Das 369-Milliarden-Dollar-Paket aus Subventionen und Steueranreizen von Präsident Biden hat bei europäischen politischen Entscheidungsträgern Besorgnis ausgelöst, da High-Tech-Industrien, die für den grünen Wandel benötigt werden, Chancen auf der anderen Seite des Atlantiks erkennen.
Auch Deutschland hat Subventionen in Milliardenhöhe bereitgestellt, um die Produktion im eigenen Land zu fördern, nachdem die durch die Coronavirus-Pandemie verursachte Chipknappheit die Automobilindustrie hart getroffen und gezeigt hat, wie wichtig der Sektor ist.

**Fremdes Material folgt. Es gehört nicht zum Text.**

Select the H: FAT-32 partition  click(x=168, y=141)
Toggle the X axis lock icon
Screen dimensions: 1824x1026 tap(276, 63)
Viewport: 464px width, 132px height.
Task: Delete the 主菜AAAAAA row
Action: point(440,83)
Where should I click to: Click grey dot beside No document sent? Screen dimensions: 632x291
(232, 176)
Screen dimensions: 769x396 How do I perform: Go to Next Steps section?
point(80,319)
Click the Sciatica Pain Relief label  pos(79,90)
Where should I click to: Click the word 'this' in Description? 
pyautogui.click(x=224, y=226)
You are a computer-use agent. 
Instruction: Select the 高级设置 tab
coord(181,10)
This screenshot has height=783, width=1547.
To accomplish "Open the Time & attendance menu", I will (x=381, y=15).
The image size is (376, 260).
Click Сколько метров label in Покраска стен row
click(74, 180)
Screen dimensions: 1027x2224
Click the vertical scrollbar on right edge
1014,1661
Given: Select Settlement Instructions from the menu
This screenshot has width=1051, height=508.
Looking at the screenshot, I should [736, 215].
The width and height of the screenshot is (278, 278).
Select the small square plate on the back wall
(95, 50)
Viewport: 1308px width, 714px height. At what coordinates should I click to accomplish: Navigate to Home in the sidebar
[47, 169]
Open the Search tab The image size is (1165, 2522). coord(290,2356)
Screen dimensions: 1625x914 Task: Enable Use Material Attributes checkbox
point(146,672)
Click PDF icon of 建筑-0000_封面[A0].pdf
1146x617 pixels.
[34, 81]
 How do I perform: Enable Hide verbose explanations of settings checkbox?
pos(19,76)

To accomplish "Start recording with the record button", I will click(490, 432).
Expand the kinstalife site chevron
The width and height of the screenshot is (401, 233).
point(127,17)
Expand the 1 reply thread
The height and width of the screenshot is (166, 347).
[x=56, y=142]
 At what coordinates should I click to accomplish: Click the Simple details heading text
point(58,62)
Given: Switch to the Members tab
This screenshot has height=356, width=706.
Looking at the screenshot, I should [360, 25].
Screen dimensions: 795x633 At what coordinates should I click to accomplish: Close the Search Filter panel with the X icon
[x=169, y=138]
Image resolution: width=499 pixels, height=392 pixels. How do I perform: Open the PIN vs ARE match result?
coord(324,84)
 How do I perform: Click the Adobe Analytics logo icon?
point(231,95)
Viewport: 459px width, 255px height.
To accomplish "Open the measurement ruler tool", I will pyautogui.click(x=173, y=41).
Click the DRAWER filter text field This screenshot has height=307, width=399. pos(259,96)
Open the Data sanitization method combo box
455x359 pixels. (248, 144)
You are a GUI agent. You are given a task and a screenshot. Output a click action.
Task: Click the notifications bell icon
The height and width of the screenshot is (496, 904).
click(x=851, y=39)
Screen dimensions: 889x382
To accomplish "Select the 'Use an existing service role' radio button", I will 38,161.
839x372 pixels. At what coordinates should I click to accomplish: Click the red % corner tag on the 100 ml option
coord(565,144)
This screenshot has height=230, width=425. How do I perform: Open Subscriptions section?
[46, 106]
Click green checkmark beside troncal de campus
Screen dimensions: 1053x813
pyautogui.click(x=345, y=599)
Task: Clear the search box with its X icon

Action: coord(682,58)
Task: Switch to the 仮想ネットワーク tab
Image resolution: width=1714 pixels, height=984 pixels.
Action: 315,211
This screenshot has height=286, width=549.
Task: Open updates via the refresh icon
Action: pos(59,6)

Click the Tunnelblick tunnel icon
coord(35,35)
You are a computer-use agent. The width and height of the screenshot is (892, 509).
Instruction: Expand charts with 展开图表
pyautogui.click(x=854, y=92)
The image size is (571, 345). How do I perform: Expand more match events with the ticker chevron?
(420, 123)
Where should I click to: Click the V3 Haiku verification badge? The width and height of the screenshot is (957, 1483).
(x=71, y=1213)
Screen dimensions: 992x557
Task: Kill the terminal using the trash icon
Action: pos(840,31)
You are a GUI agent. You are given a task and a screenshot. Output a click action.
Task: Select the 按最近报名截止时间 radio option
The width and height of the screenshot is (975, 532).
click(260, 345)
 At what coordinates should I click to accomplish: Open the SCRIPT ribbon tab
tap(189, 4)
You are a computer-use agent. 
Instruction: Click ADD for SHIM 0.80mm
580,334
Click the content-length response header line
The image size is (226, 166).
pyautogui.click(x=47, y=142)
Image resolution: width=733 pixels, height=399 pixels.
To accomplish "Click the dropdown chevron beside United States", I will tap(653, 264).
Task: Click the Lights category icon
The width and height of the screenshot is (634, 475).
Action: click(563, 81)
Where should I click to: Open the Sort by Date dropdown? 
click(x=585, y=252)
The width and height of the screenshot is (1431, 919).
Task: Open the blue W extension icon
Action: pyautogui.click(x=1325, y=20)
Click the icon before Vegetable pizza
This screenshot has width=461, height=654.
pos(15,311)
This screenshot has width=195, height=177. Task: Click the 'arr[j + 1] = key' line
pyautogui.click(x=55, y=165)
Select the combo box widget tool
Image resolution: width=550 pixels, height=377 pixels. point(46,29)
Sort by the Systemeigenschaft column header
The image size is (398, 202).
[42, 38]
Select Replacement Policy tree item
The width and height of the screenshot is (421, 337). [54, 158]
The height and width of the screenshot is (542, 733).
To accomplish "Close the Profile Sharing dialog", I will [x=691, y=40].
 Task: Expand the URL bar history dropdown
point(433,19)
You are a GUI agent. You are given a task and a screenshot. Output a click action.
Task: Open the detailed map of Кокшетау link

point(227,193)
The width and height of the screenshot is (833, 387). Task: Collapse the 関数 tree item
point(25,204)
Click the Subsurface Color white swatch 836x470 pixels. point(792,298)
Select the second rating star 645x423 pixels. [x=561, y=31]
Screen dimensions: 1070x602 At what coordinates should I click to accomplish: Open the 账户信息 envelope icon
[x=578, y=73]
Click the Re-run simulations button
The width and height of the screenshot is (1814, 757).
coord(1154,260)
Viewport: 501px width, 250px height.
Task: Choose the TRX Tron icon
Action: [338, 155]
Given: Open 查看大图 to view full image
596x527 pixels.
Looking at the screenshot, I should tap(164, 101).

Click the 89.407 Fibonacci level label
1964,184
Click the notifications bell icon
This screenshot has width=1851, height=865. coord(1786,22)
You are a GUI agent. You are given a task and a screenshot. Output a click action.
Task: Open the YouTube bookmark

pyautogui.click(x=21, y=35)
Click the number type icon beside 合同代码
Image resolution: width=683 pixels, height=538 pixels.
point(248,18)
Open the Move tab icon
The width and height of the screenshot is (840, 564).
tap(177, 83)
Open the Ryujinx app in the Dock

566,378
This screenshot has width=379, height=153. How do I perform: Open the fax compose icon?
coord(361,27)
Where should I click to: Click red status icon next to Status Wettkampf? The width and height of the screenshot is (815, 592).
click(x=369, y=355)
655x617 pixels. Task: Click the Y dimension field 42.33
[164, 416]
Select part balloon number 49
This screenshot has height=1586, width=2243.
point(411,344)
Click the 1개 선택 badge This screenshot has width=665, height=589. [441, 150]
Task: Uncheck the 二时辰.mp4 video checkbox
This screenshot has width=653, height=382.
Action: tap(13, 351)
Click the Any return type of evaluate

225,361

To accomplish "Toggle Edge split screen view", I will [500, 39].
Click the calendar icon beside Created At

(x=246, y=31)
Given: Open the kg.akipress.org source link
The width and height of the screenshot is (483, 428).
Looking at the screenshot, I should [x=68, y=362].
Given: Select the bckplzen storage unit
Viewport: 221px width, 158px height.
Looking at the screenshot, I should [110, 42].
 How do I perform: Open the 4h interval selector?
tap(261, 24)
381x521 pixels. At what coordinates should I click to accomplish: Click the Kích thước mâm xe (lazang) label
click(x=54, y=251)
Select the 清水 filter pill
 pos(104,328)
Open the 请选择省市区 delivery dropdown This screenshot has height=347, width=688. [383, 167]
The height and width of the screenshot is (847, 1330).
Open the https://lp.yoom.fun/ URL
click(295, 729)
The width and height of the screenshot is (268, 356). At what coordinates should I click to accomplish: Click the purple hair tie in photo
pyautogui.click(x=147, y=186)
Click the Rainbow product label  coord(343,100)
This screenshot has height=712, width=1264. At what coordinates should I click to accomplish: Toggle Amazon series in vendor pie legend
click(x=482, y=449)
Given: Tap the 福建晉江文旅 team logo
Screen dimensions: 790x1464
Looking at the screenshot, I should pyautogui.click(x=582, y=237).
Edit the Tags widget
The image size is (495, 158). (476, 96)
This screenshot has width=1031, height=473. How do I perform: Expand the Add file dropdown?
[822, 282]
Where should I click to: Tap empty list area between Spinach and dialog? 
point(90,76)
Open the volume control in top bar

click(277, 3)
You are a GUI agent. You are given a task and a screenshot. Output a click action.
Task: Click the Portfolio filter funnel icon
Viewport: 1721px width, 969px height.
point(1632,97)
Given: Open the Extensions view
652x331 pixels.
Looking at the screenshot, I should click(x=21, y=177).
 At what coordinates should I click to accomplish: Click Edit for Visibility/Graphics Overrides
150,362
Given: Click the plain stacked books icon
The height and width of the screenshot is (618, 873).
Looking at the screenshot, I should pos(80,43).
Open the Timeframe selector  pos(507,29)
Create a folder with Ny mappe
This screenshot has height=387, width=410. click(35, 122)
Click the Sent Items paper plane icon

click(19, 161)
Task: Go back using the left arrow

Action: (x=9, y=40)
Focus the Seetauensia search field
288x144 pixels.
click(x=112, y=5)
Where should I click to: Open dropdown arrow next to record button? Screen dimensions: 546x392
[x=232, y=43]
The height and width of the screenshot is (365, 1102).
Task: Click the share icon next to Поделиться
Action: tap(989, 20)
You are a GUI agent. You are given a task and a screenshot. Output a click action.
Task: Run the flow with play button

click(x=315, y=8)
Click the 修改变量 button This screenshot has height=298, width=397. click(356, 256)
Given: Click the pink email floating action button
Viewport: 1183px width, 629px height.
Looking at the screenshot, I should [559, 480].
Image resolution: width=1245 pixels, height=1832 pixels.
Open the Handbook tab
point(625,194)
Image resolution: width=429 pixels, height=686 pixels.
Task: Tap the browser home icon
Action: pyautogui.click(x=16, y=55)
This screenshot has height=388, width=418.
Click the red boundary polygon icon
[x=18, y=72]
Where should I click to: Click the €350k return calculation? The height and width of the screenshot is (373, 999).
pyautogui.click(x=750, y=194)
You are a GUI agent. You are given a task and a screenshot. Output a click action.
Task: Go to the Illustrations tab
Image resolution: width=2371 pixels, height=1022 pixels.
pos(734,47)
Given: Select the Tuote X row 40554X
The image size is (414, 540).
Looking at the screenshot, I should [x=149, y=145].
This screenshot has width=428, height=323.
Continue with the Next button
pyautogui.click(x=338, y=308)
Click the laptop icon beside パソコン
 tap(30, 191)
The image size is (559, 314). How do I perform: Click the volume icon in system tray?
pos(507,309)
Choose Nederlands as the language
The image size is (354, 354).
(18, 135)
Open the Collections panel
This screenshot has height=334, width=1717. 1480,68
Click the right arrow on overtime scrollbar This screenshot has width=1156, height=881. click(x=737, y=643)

Infineon profitierte von der Nachfrage, die mit einem pandemiebedingten Engpass in der Halbleiterproduktion zusammenfiel. Das Unternehmen hat letzten Monat den Grundstein für ein Werk in der ostdeutschen Stadt Dresden gelegt, für dessen Bau es eine Milliarde Euro an Zuschüssen – etwa ein Fünftel der Kosten – erhalten hat.
Wawer sagte, die Pandemie habe gezeigt, wie viele Branchen auf Halbleiter angewiesen seien, die größtenteils aus Taiwan kämen. „Jetzt fängt jeder an zu denken: ‚Ups, was wäre, wenn etwas zwischen China und Taiwan passieren würde?‘“ Das beschleunigt natürlich die ganze Diskussion.“
Infineon ist auf weniger fortschrittliche Chips spezialisiert, die nicht in rechenintensiven Geräten verwendet werden, sondern für Branchen wie den Automobilsektor hergestellt werden, der 45 Prozent des Umsatzes des Unternehmens ausmacht.
Auch wenn der Autoabsatz zurückgeht, geht Infineon davon aus, dass das Unternehmen von der Umstellung auf Elektrofahrzeuge profitieren wird, die mehr Chips benötigen als Fahrzeuge mit Verbrennungsmotoren.
Amit Harchandani, Leiter der europäischen Technologieforschung bei Citi, sagte, die energieeffizienten Chips von Infineon hätten das Unternehmen zu einem „großen Nutznießer der Umstellung auf erneuerbare Energien“ gemacht.
„Ich gehe davon aus, dass jedes Unternehmen, das sich insbesondere mit der Energiewende beschäftigt, die Anreize des Inflation Reduction Act evaluiert“, sagte er.
Wawers grüne Industriestromsparte machte im vergangenen Jahr nur 13 Prozent des Umsatzes von Infineon in Höhe von 14,2 Milliarden Euro aus. Wawer sagte jedoch, dass die Zunahme der grünen Energieinfrastruktur wie Windturbinen, Sonnenkollektoren, Ladegeräte für Elektroautos sowie Übertragungsleitungen, die für den Anschluss aller Dinge an das Stromnetz erforderlich seien, dazu geführt habe, dass die Nachfrage nach Chips „einfach explodiert“ sei.
Der Geschäftsbereich erwarte „für die kommenden Jahre“ ein jährliches Umsatzwachstum von mehr als 10 Prozent, sagte Wawer.
Infineon erwirtschaftete im vergangenen Jahr 11 Prozent des Umsatzes in den USA, verglichen mit 29 Prozent auf dem chinesischen Festland.